* **PROBLEM TO SOLVE**: Report how many lines of the items below contain the string "screenshot", treating uppercase and lowercase as different. Give only the number.

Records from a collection

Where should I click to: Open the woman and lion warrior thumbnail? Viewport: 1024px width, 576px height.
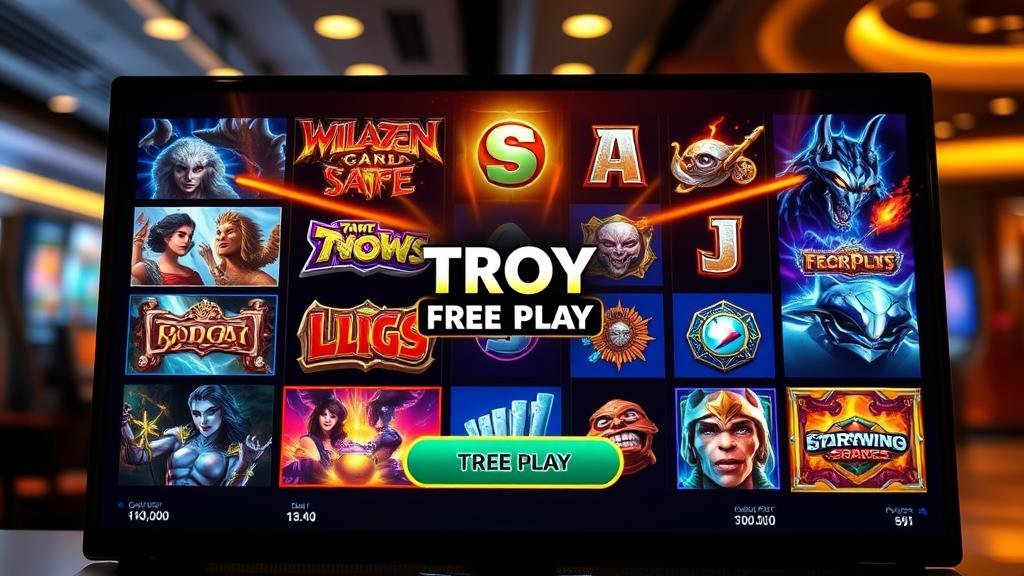coord(206,246)
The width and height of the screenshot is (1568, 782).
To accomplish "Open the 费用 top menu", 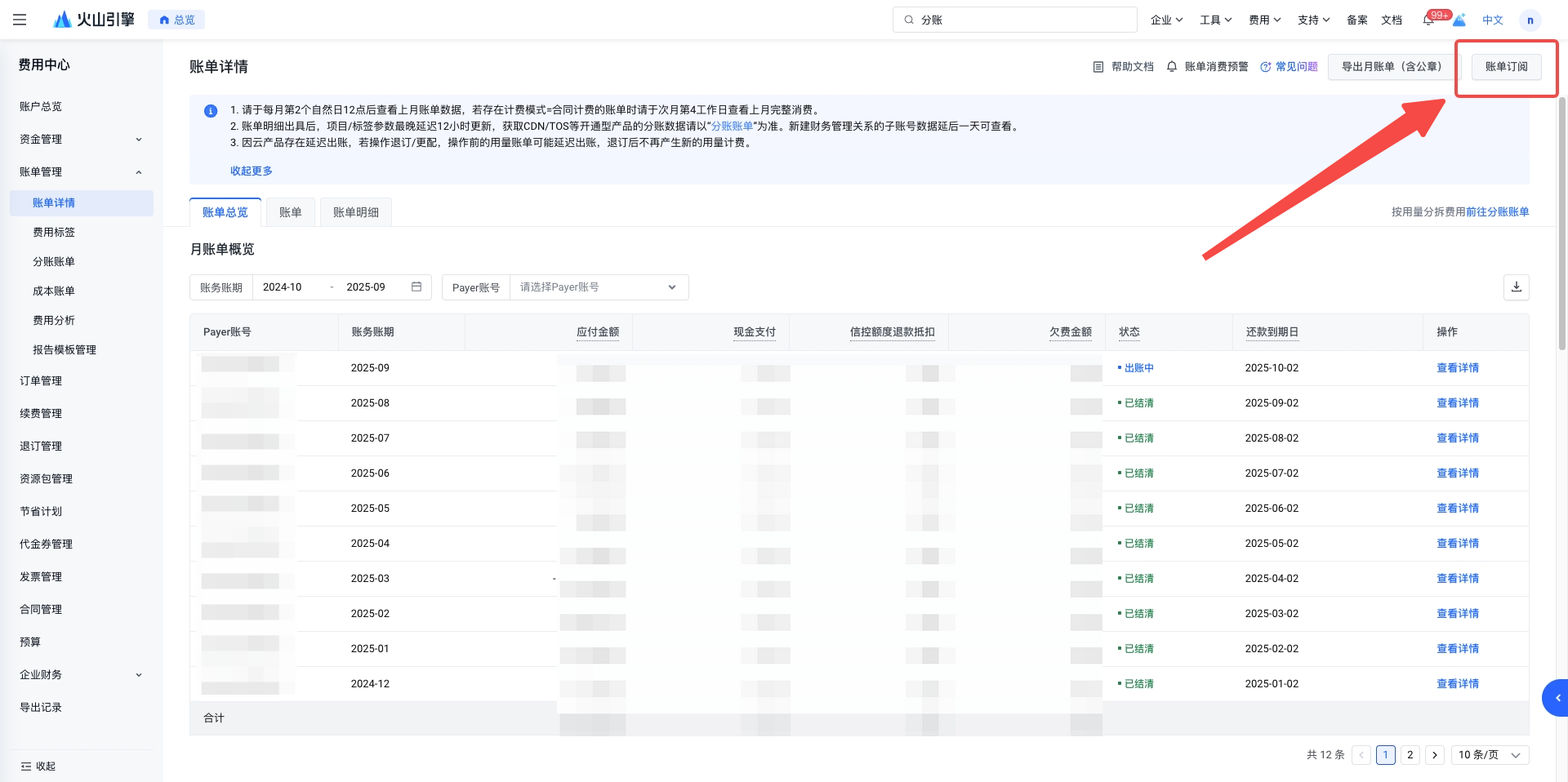I will (x=1264, y=20).
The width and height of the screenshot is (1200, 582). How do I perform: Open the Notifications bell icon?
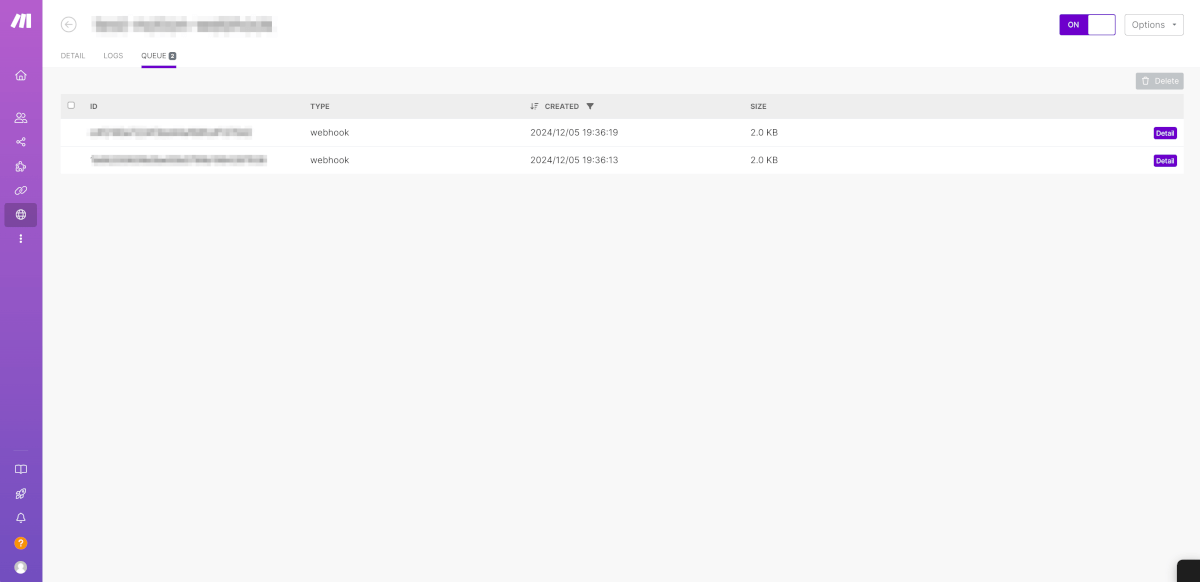click(21, 518)
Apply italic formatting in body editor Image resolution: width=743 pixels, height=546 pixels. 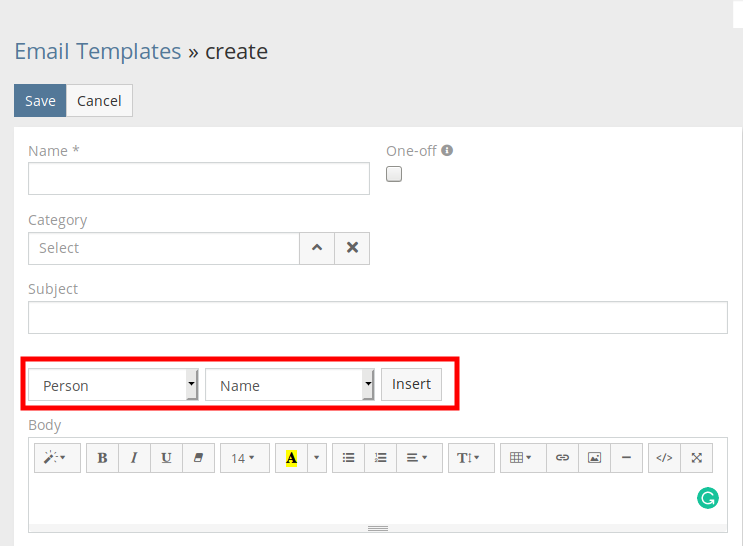tap(134, 458)
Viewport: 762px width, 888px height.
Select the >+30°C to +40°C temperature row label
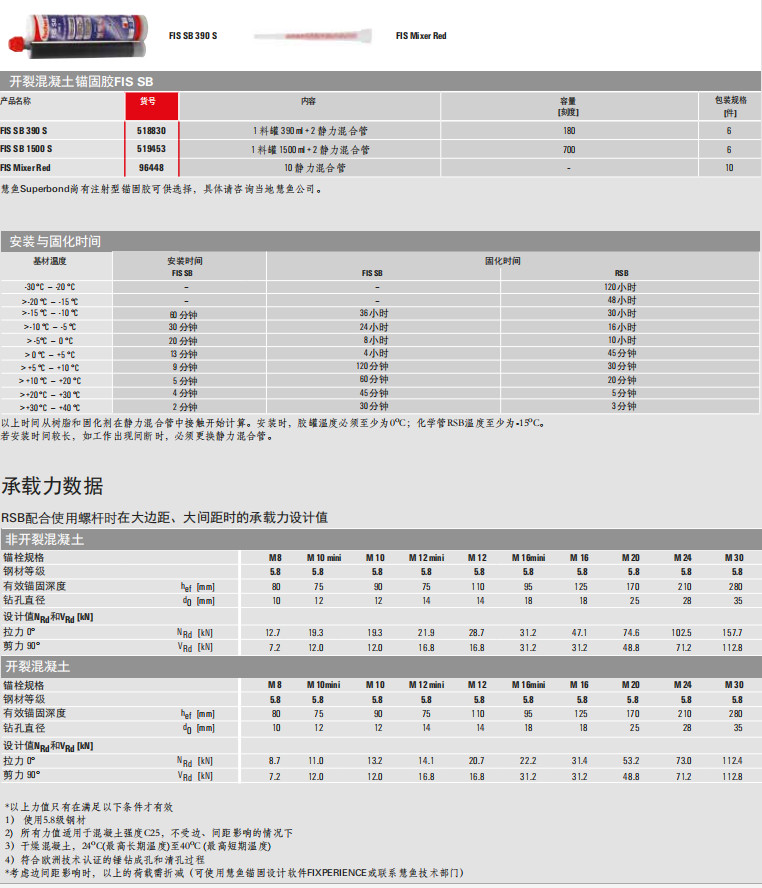point(50,407)
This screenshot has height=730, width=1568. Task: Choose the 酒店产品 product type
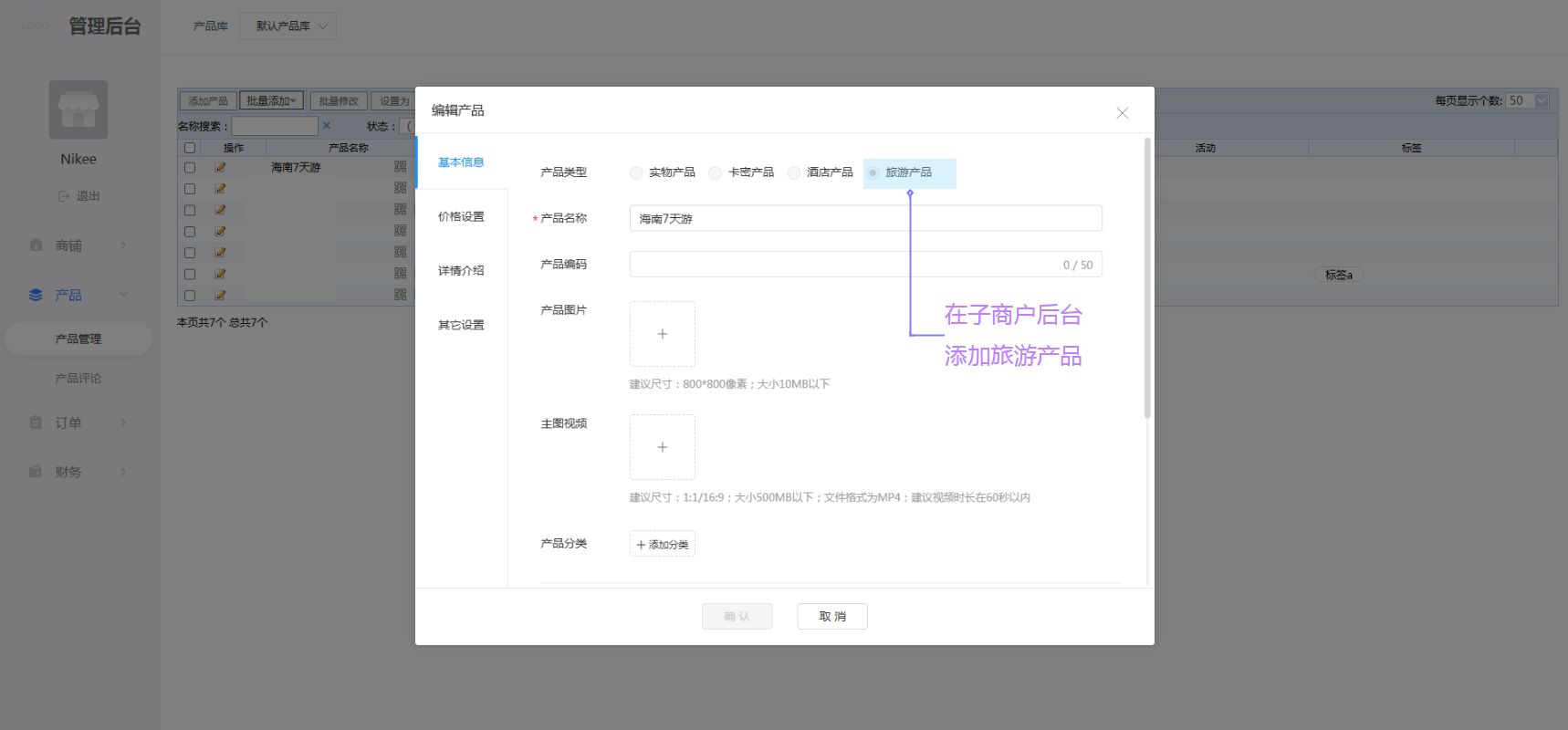[x=794, y=172]
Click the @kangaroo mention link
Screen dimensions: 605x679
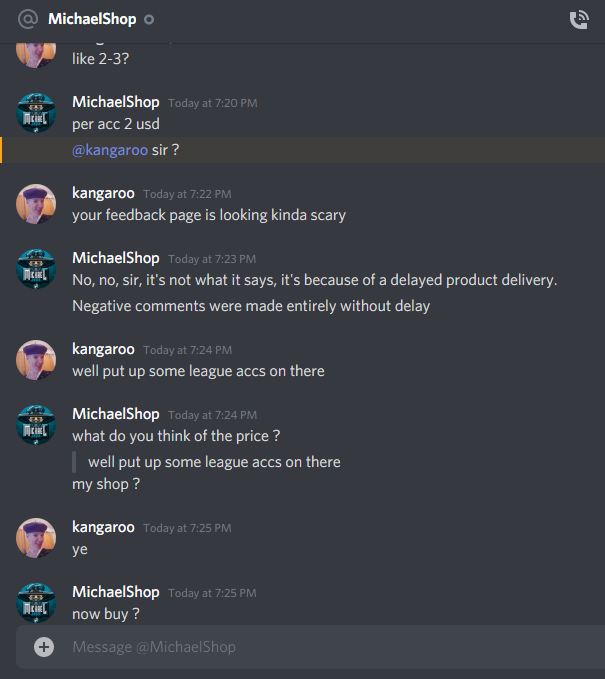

* **OUTPUT BELOW**: 3